— Exercise goal —
Whatever runs from the line with "Click the Azione richiesta badge" to the end of the records below must be copied exactly, with nothing else included.

— Working data —
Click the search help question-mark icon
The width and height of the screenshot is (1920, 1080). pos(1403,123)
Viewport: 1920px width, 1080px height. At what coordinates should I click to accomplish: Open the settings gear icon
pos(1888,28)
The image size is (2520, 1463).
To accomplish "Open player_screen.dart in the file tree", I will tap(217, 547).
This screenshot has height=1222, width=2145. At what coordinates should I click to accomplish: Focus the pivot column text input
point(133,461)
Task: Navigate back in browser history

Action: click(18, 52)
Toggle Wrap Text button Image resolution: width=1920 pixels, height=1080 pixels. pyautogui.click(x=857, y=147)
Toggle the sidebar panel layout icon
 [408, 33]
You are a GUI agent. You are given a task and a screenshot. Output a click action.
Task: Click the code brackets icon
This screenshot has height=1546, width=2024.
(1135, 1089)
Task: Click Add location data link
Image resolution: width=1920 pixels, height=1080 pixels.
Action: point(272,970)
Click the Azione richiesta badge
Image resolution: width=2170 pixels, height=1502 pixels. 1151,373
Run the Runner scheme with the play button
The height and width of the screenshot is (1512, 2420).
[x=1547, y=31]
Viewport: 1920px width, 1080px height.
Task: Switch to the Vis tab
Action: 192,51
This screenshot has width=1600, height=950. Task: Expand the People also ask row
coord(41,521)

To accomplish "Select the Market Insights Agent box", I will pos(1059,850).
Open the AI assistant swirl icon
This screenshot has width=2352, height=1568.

— Solution to this task —
Click the Azione richiesta badge
Image resolution: width=2170 pixels, height=1502 pixels. 1151,373
Run the Runner scheme with the play button
The height and width of the screenshot is (1512, 2420).
[x=1547, y=31]
Viewport: 1920px width, 1080px height.
Task: Switch to the Vis tab
Action: 192,51
This screenshot has width=1600, height=950. Task: Expand the People also ask row
coord(41,521)

To accomplish "Select the Market Insights Agent box", I will pos(1059,850).
Open the AI assistant swirl icon
This screenshot has width=2352, height=1568.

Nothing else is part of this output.